The task:
Report how many lines in the data below hold the string "avatar". Nothing else should appear in the answer.

Available data:
========================================================================
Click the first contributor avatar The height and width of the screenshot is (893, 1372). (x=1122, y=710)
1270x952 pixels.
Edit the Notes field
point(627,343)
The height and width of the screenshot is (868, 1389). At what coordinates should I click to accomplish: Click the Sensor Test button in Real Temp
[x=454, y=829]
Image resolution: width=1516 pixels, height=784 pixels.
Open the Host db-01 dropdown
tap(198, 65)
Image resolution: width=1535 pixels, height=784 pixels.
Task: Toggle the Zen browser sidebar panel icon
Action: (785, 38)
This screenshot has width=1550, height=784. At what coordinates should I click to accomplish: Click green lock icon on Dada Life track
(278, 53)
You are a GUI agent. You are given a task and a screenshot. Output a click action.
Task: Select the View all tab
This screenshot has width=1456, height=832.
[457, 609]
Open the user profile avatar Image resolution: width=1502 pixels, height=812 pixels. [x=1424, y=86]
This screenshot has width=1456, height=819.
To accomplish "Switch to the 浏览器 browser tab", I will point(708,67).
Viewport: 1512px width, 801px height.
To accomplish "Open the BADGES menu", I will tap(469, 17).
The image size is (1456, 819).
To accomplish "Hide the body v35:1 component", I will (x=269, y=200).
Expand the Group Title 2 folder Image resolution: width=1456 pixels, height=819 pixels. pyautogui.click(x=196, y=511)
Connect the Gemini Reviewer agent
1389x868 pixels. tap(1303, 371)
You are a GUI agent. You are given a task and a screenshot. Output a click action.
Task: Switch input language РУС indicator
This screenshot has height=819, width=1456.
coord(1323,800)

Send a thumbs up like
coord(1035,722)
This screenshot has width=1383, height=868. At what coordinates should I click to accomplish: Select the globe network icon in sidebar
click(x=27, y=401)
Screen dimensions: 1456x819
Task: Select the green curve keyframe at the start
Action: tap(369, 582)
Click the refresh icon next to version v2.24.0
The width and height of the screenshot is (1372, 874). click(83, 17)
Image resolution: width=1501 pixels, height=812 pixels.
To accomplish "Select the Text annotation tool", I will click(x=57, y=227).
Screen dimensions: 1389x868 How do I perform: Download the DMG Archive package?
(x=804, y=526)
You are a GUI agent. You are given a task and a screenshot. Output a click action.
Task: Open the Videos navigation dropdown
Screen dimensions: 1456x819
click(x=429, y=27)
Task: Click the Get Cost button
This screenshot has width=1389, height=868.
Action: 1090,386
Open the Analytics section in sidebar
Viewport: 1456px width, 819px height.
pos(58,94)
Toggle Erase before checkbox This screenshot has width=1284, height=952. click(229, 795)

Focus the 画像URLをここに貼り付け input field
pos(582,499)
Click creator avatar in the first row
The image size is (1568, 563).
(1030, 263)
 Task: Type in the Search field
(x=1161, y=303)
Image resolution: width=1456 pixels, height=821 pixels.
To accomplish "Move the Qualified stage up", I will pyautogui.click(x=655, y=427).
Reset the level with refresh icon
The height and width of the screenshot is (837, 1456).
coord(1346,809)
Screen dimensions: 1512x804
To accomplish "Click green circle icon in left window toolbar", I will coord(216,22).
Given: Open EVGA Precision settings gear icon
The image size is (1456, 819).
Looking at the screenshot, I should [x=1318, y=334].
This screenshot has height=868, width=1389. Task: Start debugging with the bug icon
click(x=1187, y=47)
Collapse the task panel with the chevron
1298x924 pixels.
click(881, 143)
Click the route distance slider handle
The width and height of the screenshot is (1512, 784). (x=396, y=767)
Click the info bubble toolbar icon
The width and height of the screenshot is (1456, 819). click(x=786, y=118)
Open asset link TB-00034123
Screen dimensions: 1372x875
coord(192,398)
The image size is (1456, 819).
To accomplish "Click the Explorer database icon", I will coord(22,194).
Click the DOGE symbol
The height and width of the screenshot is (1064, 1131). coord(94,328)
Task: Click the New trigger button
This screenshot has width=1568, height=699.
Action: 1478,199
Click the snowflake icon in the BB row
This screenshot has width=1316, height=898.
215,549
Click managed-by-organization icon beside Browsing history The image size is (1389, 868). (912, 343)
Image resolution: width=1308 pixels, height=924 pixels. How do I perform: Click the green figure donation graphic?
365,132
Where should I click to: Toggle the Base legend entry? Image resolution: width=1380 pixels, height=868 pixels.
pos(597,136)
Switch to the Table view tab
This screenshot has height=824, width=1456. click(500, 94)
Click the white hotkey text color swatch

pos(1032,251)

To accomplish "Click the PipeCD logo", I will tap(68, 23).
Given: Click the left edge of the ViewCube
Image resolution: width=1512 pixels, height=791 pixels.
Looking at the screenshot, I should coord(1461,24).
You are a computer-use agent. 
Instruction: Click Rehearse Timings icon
========================================================================
Written response:
3